Confessions of a not so perfect Mama

Perfect. It used to be what I strived to be, as a Mama and as a person. Boy, is that a lot of pressure. Now I sit back and watch other moms strive for what I gave up. They are the moms who are constantly stressed, frazzled and freak out about the smallest details. I used to be there so I recognize all of the trappings of living life like that. My kids used to have to be dressed perfectly. The house used to be perfect, all day every day. God forbid one little thing was out of place in our house…what if a friend happened to stop by? The problem was, I was so stressed out at not having perfect kids, a perfect house or being perfect myself that I didn’t have many friends. I was too intense and scary. I wondered why I didn’t have friends. It was because I was the screaming Mama behind the scenes but the one who had a smile plastered on her face in public. Those two personas don’t mix well. Think Sybil…

I am glad I gave up my quest for perfection. It is exhausting and life sapping. It takes all of the joy out of life. I may still be intense and scary but I think most of my friends will agree it’s a funny kind of scary. I can laugh at myself. I still don’t like a messy house and I apologize about the state of my house if a friend does happen to stop by but at least now I have friends. It is a much better place to be.

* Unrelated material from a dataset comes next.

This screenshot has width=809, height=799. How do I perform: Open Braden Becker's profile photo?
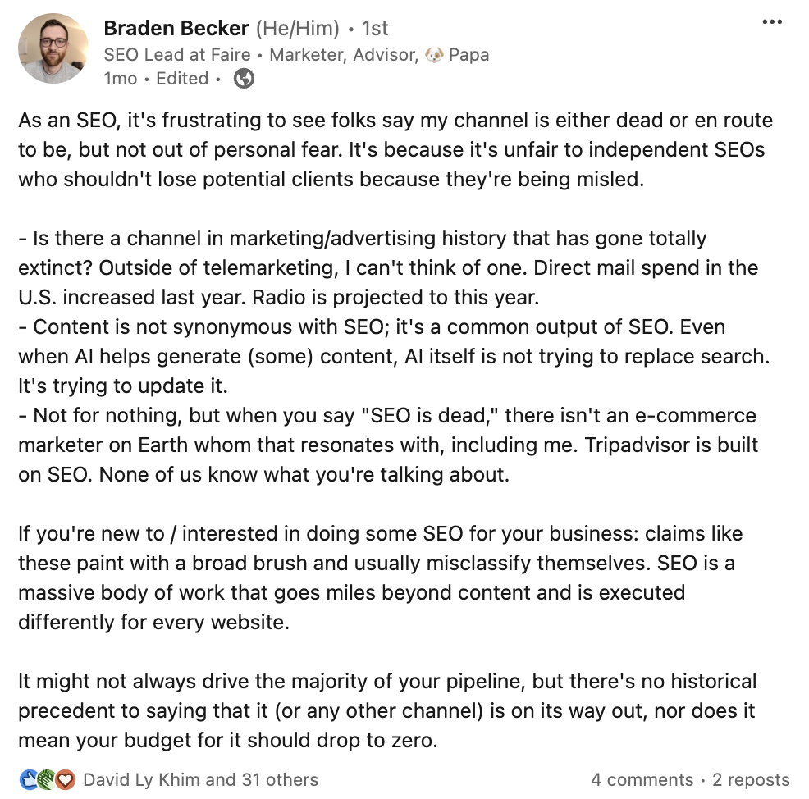point(53,49)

I had to give up the quest for perfection. It was killing me and hurting our family. What kid enjoys having their mom yell at them because they are just being kids and playing with the toys we have given them? I venture to guess not many. I know my kids didn’t like it. I had to give up the quest for perfection because it was teaching my kids so many wrong things. Perfection isn’t attainable and I don’t want to create an environment where they believe that perfection is a holy grail. I want my kids to embrace life…warts and all. I think they understand that. I have not given up trying to be the best person I can be (I do fail miserably at that sometimes) but perfection is out of the equation. I still have high standards and hold the kids accountable. What has changed is my ability to say “Oh, well” when I have tried my best to make things awesome and I just can’t get that one last little, tiny detail done. The one who has benefitted from this the most, I think, is Claire. Daughters are the ones most susceptible to having to achieve perfection. Society foists that on them but that doesn’t mean I have to. I am the not so perfect Mama and that is OK with me.